[WORK TO COMPLETE] Look in the material below for the line holding "Instruction: Click the Description". Set it down exactly, with each later line up to and including the line holding "Click the SeqWeb v3.1 logo in the app header".

[ENTRIES SHOWN]

►

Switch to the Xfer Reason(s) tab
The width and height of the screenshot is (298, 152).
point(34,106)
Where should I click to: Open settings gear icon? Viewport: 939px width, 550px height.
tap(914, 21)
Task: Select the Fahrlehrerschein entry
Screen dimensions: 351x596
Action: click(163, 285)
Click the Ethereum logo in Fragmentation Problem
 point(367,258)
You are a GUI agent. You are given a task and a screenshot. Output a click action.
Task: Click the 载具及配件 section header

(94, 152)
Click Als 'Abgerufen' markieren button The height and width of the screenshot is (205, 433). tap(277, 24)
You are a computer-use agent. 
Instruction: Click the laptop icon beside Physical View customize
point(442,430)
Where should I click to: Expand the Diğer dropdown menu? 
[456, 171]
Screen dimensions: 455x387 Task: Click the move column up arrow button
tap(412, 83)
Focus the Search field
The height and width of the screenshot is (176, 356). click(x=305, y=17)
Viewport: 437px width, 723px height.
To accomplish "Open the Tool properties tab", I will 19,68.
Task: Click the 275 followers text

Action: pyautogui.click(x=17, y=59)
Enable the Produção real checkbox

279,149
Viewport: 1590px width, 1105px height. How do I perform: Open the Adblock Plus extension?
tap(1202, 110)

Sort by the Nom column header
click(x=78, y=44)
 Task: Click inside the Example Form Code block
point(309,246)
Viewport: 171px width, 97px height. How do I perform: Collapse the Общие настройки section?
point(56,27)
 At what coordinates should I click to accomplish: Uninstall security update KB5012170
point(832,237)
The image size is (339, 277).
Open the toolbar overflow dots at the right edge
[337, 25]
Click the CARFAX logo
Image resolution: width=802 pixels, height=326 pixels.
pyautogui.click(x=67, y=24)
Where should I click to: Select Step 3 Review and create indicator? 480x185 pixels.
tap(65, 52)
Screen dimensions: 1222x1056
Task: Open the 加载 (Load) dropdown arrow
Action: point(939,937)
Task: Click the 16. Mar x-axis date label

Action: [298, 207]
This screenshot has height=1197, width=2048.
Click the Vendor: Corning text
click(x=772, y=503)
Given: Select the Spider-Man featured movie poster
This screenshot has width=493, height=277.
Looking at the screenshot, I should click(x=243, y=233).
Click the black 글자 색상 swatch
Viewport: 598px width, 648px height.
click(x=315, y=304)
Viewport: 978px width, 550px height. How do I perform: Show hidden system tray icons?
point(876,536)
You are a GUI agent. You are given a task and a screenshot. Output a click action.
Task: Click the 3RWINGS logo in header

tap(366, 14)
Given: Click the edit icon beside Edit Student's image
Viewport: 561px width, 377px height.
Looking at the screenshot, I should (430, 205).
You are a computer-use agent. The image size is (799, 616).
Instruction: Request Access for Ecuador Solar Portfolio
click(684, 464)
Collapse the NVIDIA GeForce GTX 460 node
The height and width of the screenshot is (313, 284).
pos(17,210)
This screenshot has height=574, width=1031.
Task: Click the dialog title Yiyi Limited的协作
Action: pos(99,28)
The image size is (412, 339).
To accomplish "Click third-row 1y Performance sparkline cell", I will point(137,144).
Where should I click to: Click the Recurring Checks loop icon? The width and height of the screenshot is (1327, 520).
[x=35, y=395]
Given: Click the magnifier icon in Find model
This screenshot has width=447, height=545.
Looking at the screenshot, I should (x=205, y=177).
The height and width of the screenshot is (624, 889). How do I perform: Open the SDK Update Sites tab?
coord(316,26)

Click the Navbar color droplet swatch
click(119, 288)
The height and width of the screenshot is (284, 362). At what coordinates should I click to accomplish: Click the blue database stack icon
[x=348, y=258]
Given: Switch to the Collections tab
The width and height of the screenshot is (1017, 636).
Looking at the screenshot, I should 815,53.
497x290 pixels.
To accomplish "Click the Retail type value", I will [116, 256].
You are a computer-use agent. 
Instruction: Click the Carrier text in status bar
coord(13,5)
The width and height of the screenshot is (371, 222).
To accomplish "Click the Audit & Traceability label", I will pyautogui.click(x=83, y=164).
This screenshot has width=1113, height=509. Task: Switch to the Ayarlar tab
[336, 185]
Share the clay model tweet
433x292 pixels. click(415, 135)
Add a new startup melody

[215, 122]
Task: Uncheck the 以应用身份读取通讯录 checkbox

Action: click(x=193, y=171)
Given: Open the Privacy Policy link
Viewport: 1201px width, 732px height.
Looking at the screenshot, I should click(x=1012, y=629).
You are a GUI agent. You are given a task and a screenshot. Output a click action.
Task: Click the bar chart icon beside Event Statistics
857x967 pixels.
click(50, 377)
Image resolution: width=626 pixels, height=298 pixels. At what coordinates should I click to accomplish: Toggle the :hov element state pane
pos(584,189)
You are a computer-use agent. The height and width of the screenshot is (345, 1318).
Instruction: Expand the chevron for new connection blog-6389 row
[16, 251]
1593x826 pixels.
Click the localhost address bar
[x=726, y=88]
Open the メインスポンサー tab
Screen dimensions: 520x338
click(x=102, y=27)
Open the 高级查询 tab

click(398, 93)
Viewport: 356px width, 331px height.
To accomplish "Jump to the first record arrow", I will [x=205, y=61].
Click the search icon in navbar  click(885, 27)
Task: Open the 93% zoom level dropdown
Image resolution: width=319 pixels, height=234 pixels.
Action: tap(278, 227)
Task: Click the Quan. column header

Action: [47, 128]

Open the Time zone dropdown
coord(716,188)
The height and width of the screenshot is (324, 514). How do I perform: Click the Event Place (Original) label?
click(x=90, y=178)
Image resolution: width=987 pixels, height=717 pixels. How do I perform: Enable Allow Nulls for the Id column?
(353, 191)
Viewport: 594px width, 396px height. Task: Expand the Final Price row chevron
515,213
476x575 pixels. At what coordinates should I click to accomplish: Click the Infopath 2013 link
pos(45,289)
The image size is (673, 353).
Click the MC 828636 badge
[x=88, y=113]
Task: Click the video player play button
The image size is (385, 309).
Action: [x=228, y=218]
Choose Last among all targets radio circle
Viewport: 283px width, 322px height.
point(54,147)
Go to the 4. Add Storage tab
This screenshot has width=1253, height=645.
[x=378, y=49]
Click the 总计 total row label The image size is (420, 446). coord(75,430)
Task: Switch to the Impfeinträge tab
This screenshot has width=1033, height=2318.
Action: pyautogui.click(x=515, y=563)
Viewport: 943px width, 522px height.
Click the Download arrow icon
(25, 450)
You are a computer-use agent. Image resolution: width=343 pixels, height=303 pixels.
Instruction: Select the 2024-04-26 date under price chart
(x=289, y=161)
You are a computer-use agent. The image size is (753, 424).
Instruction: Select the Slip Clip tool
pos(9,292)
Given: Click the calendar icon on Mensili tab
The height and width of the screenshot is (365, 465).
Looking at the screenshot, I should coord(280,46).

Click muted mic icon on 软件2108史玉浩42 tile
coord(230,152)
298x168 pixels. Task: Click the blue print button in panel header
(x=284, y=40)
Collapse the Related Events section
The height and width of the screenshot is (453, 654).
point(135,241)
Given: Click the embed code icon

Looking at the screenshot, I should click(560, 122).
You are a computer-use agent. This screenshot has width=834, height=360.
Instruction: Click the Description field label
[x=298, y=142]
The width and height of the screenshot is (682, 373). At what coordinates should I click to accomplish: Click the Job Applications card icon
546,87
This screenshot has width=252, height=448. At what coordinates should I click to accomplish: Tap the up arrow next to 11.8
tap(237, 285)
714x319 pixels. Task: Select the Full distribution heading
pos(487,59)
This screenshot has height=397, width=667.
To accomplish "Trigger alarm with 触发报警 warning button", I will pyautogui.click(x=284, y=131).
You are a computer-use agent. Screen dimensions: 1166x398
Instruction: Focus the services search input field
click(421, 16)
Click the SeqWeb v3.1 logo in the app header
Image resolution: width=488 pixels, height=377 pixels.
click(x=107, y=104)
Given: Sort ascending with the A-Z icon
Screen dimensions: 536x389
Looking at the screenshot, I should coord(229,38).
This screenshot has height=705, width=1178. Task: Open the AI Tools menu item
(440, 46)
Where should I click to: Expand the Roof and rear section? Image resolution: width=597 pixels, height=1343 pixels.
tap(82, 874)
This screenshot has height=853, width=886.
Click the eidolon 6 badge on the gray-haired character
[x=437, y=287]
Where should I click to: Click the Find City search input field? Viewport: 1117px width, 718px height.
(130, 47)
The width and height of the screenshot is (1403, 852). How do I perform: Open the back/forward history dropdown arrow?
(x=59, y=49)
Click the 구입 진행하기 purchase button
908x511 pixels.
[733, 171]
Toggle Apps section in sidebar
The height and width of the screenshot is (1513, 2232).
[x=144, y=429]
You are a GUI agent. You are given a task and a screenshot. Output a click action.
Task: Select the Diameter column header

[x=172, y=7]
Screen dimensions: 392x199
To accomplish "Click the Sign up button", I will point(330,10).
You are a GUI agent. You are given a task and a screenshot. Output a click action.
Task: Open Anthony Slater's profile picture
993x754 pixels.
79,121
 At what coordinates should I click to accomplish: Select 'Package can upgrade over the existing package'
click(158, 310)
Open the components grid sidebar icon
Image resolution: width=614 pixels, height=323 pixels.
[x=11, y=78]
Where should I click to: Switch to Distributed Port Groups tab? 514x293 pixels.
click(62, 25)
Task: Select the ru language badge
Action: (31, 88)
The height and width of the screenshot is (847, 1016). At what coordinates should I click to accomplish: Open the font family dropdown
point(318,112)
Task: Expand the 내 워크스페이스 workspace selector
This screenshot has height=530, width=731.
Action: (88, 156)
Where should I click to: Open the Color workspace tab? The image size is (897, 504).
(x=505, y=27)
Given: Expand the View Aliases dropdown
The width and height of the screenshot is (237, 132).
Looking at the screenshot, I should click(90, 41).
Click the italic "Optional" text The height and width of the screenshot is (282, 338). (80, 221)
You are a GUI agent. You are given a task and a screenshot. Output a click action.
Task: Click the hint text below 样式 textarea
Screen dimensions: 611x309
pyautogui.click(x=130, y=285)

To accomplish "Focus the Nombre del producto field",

◄

[EXERCISE OUTPUT]
Instruction: Click the Description field label
[x=298, y=142]
The width and height of the screenshot is (682, 373). At what coordinates should I click to accomplish: Click the Job Applications card icon
546,87
This screenshot has width=252, height=448. At what coordinates should I click to accomplish: Tap the up arrow next to 11.8
tap(237, 285)
714x319 pixels. Task: Select the Full distribution heading
pos(487,59)
This screenshot has height=397, width=667.
To accomplish "Trigger alarm with 触发报警 warning button", I will pyautogui.click(x=284, y=131).
You are a computer-use agent. Screen dimensions: 1166x398
Instruction: Focus the services search input field
click(421, 16)
Click the SeqWeb v3.1 logo in the app header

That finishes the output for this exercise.